PROBLEM TO SOLVE> Return the stretch of the listing below from the line containing "will pyautogui.click(x=160, y=181)." through the line containing "Collapse the mobile", both included, reproducing each line verbatim.

## START

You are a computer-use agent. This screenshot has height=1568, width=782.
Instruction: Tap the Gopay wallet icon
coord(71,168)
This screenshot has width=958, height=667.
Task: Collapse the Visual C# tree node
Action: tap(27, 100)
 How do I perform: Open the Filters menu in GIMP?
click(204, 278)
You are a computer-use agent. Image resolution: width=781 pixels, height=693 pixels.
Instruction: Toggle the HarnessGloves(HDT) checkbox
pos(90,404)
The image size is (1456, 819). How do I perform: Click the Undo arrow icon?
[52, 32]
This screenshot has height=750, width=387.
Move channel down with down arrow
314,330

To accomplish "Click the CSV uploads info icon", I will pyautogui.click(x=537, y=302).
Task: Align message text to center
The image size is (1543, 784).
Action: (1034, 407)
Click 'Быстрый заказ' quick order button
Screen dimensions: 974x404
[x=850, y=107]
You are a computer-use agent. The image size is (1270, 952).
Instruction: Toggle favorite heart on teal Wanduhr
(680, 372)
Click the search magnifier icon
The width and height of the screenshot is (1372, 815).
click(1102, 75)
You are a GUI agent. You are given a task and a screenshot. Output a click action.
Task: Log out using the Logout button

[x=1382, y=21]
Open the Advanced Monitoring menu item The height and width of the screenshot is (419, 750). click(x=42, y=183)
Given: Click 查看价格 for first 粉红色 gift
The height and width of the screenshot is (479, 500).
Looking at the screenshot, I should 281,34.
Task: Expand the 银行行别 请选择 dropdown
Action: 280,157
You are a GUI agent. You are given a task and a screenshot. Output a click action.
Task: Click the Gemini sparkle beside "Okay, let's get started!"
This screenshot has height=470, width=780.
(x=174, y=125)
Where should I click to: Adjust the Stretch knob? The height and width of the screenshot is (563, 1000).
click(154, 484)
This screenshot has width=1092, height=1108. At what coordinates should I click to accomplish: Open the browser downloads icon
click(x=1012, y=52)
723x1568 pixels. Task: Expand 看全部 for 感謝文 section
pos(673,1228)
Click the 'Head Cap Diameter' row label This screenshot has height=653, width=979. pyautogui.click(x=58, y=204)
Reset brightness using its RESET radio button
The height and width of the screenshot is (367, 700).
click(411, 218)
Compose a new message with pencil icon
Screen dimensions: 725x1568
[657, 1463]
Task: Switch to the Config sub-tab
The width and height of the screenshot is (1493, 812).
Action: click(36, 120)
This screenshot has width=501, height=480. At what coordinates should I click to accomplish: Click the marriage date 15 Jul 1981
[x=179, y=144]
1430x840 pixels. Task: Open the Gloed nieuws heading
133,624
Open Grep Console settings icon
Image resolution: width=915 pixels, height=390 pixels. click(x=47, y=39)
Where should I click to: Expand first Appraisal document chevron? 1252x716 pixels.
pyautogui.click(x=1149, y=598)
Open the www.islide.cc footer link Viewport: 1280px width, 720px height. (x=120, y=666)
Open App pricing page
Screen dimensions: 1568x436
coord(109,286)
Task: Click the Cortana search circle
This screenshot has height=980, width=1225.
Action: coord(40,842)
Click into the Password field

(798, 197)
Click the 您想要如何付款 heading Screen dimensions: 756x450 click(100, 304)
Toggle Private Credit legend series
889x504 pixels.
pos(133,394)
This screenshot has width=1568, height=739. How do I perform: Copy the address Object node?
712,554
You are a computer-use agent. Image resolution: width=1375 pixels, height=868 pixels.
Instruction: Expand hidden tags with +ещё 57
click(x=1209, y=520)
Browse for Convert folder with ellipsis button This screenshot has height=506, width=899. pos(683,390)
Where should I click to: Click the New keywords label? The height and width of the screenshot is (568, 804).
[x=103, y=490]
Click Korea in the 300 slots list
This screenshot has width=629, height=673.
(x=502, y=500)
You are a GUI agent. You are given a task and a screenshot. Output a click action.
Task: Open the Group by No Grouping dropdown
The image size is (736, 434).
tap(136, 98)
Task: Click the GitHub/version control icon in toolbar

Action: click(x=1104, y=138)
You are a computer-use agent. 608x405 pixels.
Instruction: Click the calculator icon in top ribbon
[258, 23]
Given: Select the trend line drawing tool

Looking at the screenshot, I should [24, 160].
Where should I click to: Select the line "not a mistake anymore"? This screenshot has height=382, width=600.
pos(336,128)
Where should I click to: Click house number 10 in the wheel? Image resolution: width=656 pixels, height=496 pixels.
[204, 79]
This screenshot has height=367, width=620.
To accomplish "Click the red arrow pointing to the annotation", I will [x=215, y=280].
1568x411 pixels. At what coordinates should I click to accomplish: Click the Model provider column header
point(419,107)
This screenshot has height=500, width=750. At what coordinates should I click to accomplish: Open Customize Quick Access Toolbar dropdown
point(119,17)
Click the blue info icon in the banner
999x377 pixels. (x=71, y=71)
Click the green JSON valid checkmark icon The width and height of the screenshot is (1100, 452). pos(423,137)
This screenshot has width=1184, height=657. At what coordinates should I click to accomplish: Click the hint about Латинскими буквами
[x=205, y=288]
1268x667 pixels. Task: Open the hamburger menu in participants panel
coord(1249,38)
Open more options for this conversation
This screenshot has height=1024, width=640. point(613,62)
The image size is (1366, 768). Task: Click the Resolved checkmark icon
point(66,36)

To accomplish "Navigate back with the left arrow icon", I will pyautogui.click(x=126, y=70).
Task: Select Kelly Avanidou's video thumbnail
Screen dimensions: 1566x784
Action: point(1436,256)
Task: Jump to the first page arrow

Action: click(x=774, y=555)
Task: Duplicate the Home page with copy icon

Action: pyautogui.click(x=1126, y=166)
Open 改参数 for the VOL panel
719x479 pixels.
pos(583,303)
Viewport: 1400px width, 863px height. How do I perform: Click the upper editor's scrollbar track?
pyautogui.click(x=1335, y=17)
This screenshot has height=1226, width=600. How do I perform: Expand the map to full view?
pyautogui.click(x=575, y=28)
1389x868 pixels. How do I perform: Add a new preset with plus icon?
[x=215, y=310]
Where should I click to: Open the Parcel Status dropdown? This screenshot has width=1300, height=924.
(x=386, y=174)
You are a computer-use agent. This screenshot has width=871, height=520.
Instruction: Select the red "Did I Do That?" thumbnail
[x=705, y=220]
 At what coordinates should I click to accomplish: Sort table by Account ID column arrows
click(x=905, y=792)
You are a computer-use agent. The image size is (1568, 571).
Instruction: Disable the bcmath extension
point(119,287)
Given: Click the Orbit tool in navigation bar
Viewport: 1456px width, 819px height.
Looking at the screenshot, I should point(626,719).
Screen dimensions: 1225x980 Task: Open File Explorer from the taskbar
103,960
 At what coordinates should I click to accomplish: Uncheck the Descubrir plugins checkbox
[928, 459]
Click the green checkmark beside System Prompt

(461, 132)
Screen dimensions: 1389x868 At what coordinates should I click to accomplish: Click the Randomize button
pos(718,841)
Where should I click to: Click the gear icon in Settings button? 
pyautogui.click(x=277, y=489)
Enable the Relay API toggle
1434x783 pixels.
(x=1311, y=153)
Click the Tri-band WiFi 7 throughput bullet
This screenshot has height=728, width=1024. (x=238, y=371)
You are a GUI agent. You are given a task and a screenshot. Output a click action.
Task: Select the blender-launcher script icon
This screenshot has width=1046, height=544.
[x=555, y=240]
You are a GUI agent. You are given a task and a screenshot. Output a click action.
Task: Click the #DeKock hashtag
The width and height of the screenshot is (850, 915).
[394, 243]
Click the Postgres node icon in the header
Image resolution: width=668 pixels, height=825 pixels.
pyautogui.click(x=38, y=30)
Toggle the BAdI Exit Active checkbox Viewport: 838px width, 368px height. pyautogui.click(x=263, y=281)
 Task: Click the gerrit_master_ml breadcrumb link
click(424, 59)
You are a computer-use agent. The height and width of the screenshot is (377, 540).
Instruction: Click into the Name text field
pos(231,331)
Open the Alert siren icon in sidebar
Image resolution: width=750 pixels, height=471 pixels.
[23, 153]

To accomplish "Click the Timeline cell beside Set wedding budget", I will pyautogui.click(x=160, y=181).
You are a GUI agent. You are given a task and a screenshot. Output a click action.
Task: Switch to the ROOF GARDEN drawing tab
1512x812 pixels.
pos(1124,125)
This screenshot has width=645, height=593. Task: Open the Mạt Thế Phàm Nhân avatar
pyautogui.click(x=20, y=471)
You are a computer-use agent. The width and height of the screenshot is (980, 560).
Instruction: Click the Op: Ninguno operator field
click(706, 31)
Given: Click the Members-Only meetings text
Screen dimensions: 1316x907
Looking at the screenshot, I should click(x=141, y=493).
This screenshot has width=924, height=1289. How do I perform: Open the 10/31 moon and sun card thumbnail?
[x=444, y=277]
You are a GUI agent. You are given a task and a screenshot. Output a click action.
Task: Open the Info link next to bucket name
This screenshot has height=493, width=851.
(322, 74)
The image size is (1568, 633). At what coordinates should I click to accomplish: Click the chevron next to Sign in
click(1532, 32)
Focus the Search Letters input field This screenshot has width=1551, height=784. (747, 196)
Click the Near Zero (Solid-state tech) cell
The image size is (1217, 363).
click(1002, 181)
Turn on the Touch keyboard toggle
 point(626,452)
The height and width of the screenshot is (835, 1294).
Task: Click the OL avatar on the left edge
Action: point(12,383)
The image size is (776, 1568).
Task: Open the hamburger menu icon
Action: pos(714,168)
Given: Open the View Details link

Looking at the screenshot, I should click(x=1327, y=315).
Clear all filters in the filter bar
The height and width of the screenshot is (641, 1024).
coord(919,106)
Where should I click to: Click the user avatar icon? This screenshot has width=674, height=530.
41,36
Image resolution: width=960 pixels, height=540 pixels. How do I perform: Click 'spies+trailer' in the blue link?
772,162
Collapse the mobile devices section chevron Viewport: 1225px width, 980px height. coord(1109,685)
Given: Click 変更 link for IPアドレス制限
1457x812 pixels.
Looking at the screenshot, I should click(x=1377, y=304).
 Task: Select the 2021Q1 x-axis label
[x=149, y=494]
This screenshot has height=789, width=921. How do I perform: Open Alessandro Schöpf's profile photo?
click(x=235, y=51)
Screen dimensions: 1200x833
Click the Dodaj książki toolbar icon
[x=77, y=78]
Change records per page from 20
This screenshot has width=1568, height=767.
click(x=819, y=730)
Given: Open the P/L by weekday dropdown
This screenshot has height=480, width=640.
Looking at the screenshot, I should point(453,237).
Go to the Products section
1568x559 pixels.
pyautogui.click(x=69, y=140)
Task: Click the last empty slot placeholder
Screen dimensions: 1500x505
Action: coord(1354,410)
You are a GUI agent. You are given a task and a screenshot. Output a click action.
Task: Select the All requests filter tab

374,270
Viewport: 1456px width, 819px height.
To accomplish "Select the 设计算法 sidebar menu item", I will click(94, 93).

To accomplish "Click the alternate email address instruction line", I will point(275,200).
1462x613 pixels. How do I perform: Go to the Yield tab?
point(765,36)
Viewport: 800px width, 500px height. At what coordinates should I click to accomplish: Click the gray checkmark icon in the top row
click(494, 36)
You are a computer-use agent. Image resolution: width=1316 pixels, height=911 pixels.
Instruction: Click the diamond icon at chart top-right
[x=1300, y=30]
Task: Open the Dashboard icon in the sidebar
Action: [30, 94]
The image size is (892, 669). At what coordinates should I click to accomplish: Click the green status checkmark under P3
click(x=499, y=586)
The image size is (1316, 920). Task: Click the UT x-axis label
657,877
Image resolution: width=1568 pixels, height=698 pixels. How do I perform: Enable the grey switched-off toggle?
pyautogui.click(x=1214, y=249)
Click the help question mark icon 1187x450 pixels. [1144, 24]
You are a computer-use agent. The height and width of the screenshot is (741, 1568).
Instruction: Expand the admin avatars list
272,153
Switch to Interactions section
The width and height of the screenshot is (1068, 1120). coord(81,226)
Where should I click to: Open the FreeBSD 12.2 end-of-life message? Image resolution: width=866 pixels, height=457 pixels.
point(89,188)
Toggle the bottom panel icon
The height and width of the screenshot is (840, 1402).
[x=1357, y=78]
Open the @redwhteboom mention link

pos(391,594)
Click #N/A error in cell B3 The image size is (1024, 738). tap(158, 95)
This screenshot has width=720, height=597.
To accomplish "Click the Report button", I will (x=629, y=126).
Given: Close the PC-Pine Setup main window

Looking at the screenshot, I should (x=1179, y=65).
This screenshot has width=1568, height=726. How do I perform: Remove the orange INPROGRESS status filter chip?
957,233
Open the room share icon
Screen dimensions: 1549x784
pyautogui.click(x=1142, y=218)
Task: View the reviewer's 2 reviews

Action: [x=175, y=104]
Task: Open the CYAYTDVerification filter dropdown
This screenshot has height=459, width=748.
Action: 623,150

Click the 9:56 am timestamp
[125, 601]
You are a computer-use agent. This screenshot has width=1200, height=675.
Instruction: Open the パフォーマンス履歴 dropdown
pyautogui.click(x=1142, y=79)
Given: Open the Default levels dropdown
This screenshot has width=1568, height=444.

## END

FINAL ANSWER>
To accomplish "Click the Timeline cell beside Set wedding budget", I will pyautogui.click(x=160, y=181).
You are a GUI agent. You are given a task and a screenshot. Output a click action.
Task: Switch to the ROOF GARDEN drawing tab
1512x812 pixels.
pos(1124,125)
This screenshot has width=645, height=593. Task: Open the Mạt Thế Phàm Nhân avatar
pyautogui.click(x=20, y=471)
You are a computer-use agent. The width and height of the screenshot is (980, 560).
Instruction: Click the Op: Ninguno operator field
click(706, 31)
Given: Click the Members-Only meetings text
Screen dimensions: 1316x907
Looking at the screenshot, I should click(x=141, y=493).
This screenshot has width=924, height=1289. How do I perform: Open the 10/31 moon and sun card thumbnail?
[x=444, y=277]
You are a GUI agent. You are given a task and a screenshot. Output a click action.
Task: Open the Info link next to bucket name
This screenshot has height=493, width=851.
(322, 74)
The image size is (1568, 633). At what coordinates should I click to accomplish: Click the chevron next to Sign in
click(1532, 32)
Focus the Search Letters input field This screenshot has width=1551, height=784. (747, 196)
Click the Near Zero (Solid-state tech) cell
The image size is (1217, 363).
click(1002, 181)
Turn on the Touch keyboard toggle
 point(626,452)
The height and width of the screenshot is (835, 1294).
Task: Click the OL avatar on the left edge
Action: point(12,383)
The image size is (776, 1568).
Task: Open the hamburger menu icon
Action: pos(714,168)
Given: Open the View Details link

Looking at the screenshot, I should click(x=1327, y=315).
Clear all filters in the filter bar
The height and width of the screenshot is (641, 1024).
coord(919,106)
Where should I click to: Click the user avatar icon? This screenshot has width=674, height=530.
41,36
Image resolution: width=960 pixels, height=540 pixels. How do I perform: Click 'spies+trailer' in the blue link?
772,162
Collapse the mobile devices section chevron Viewport: 1225px width, 980px height. coord(1109,685)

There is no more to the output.